Article: Est-Ce Que Le Papillomavirus Se Soigne ?

Est-Ce Que Le Papillomavirus Se Soigne ?

Sommaire

Qu'est-ce que le papillomavirus humain (HPV) ?

Médecin spécialisé en gynécologie et virologie, membre de la Société Française de Colposcopie et Pathologie Cervico-Vaginale (SFCPCV).

Dernière mise à jour : 25 mars 2026

Sources médicales vérifiées : OMS • Institut Pasteur • Haute Autorité de Santé (HAS) • INSERM


Le papillomavirus humain (HPV ou VPH) est une infection virale extrêmement courante qui touche environ 80% des adultes sexuellement actifs au cours de leur vie [OMS, 2025]. Cette dénomination s'applique à différents virus à ADN de la famille des Papillomaviridae, susceptibles d'infecter l'humain. On en connaît environ 200 génotypes différents.

Les HPV se transmettent par simple contact cutané ou muqueux et peuvent infecter la peau et les muqueuses. Les HPV infectant les muqueuses génitales, anales ou orales sont principalement sexuellement transmissibles. La grande majorité des infections sont asymptomatiques et transitoires, ce qui explique leur large diffusion.

"Le papillomavirus est le virus sexuellement transmissible le plus fréquent au monde. Sa banalité ne doit pas faire oublier que certains de ses types sont des agents cancérigènes avérés."

— Dr. Martin, Virologue, Institut Pasteur

On distingue deux grandes catégories de HPV :

  • Les HPV à bas risque (non oncogènes) : Principalement les types 6 et 11. Ils sont responsables d'environ 90% des verrues génitales (condylomes acuminés), déjà décrites à l'Antiquité. Ces lésions sont bénignes mais peuvent être gênantes et récidivantes.
  • Les HPV à haut risque (oncogènes) : Notamment les types 16, 18, 31, 33, 35, 45, 52, 58. Ils sont notoirement connus pour être les agents étiologiques du cancer du col de l'utérus. À eux seuls, les souches HPV16 et HPV18 sont responsables de 70% des cancers du col de l'utérus [Institut Pasteur, 2025]. Au total, les HPV sont responsables d'un nouveau cas de cancer sur 20 chez les femmes, avec 83% de ces cancers affectant le col de l'utérus.

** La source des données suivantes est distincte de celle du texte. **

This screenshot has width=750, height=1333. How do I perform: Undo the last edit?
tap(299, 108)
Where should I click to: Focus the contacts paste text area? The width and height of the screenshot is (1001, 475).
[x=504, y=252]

Le papillomavirus est-il guérissable ?

Cette question centrale mérite une réponse nuancée. Il n'existe pas à ce jour de traitement antiviral spécifique capable d'éliminer le virus de l'organisme une fois l'infection installée. On ne "guérit" pas le virus lui-même comme on guérirait une infection bactérienne avec un antibiotique.

Cependant, et c'est une donnée cruciale d'espoir : dans 90% des cas, l'infection par le HPV disparaît spontanément en l'espace de 12 à 24 mois, grâce à une réponse immunitaire efficace de l'organisme [OMS, 2025]. Le virus est éliminé naturellement sans avoir causé de dommages durables.

Le vrai défi médical survient dans les 10% des cas où l'infection persiste, notamment avec un génotype à haut risque. Lorsque le virus est toujours présent deux ans après l'infection, pour certains génotypes (HPV 16, 18, 31, 33, 35), l'infection peut évoluer vers des lésions précancéreuses, puis en cancer du col de l'utérus dans environ 5% des cas de persistance.

Ainsi, si le virus en tant que tel n'est pas "soigné", la médecine dispose d'arsenaux très efficaces pour traiter ses conséquences (verrues, lésions précancéreuses) et surtout pour prévenir l'infection et ses complications via la vaccination et le dépistage.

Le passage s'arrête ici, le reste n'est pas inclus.